6. Zutritt zur Lagerbox
a, Der Zutritt in das Gebäude erfolgt mittels einer Sicherheits-Chipkarte. Für diese erlegt der Mieter bei Mietbeginn eine Kaution von € 20,00; bei Mietende wird diese Kaution nach Rückgabe der Karte rückerstattet. Die eigene Lagerbox versperrt der Mieter mit einem eigenen Vorhängeschloss. Der Mieter hat von 05:00 – 23:00 Uhr Zutritt zu seiner Lagerbox. Sollte der Zutritt zur Box vorübergehend etwa aus technischem Gebrechen nicht möglich sein, stehen dem Mieter keine Ersatzansprüche zu.
b, Der Mieter hat die Möglichkeit, eine Person zu bevollmächtigen, die seine Box in seinem Namen betritt; er kann diese Erlaubnis jederzeit schriftlich beim Vermieter widerrufen. Der Vermieter hat das Recht aber nicht die Pflicht, den Zutritt zu verweigern, wenn eine Person das Gebäude betreten möchte, sich aber nicht ausweisen kann.
c, Der Mieter hat dafür zu sorgen, dass seine Box während seiner Abwesenheit verschlossen ist. Der Vermieter ist nicht verpflichtet, eine unversperrte Box eigenhändig zu verschließen. Eine Haftung des Vermieters dafür ist ausgeschlossen.
d, Instandhaltungsarbeiten oder andere Arbeiten, die der Sicherheit bzw. Funktionsfähigkeit im Lager- bzw. Boxenbereich dienen, berechtigen den Vermieter, unter einer Vorankündigung von 7 Tagen Zutritt zu der jeweiligen Box zu erhalten. Kommt der Mieter diesem Ersuchen nicht nach, hat der Vermieter das Recht, die Box ohne weitere Verständigung zu öffnen und zu betreten.

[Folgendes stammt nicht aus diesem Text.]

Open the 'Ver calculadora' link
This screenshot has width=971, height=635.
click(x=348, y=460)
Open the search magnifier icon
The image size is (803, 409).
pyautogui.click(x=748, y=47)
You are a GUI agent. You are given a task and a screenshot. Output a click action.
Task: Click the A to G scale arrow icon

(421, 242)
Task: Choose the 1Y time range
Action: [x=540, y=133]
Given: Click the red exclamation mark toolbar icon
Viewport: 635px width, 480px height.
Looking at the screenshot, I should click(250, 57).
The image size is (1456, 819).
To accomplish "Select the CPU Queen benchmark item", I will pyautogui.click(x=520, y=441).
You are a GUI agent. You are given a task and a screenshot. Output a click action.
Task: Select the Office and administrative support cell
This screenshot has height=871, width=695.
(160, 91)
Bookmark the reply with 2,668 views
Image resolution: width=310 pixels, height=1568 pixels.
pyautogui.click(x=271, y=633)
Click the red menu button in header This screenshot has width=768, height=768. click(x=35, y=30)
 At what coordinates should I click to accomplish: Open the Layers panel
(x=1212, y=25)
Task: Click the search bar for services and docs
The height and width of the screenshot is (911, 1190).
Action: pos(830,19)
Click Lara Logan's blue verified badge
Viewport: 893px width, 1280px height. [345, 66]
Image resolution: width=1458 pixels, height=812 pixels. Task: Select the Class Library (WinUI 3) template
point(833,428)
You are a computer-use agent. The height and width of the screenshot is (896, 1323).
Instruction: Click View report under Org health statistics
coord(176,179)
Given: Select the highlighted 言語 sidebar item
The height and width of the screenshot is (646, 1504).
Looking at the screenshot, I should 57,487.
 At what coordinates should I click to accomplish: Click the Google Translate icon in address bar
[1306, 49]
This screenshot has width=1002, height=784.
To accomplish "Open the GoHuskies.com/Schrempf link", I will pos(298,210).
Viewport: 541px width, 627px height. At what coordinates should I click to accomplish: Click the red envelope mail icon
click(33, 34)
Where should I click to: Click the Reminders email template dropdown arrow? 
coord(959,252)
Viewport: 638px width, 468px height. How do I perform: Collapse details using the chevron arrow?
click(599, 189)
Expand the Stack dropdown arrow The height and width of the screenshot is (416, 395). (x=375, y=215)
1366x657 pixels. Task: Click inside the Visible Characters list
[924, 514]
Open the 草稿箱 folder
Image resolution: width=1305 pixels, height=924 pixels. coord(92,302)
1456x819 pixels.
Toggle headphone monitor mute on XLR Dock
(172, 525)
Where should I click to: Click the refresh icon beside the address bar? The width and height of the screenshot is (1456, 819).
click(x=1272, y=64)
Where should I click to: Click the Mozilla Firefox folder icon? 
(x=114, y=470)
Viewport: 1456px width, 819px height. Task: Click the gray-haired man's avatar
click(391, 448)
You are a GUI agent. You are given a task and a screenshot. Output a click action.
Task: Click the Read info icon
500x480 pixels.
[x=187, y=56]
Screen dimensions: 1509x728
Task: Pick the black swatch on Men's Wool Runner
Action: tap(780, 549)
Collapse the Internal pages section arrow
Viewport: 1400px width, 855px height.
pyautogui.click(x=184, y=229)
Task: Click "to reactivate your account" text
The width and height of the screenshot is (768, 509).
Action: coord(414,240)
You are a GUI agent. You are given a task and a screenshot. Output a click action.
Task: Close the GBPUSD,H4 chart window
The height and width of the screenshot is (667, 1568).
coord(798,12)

e, Bei Gefahr in Verzug ist es dem Vermieter oder einer von ihm bevollmächtigten Person erlaubt, die Box zu öffnen, zu betreten und gegebenenfalls zu räumen. Wenn nicht Gefahr im Verzug besteht, hat der Vermieter das Betretungsrecht im Interesse der Erhaltung der Anlage oder zur Ausübung notwendigen Aufsicht schonend auszuüben, nach zeitgerechter Anmeldung und Terminabsprache zu den üblichen und der dem Mieter zumutbaren Tageszeiten.
7. Alternative Box
a, Sollte es notwendig sein, ist der Vermieter berechtigt, dem Mieter eine alternative Box in gleicher Größe zuzuteilen und mit ihm gemeinsam innerhalb von 10 Tagen sein Lagergut umzulagern.
b, Wird dieser Aufforderung nicht fristgerecht nachgekommen, ist der Vermieter berechtigt, die Box zu öffnen und das Lagergut auf Risiko des Mieters in eine andere Box umzulagern.
c, In beiden Fällen bleibt der bestehende Mietvertrag aufrecht.
8. Öffnen und Räumung der Lagerbox
Die beiden Parteien vereinbaren, dass ein durch den Vermieter durchgeführtes Öffnen einer Box nach den Bestimmungen dieses Vertrages keinen Tatbestand der Besitzstörung darstellt, sondern ausdrücklich gestattet ist.
9. Sonstige Bestimmungen
a, Für alle Streitigkeiten aus unter Zugrundelegung dieser Vertragsbedingungen geschlossenen Mietverträge wird die Zuständigkeit des Bezirksgerichtes Klagenfurt vereinbart.
b, Die unter Zugrundelegung dieser Vertragsbedingungen abgeschlossenen Mietverträge unterliegen dem österreichischen Recht unter Ausschluss der Verweisungsnormen, wobei festgehalten wird, dass Lagerboxen in keinem Fall von der Vermieterin zu Wohnzwecken vermietet werden, sodass die Bestimmungen des MRG für Mietverträge mit Verbrauchern nicht zur Anwendung gelangen.
Klagenfurt, 01.05.2026
Widerrufsrecht:
Da das entsprechende Bundesgesetz (Rechtsvorschrift für Fern- und Auswärtsgeschäfte-Gesetz) nicht für Verträge über Vermietung von Gebäuden gilt, gibt es kein Recht auf Widerruf.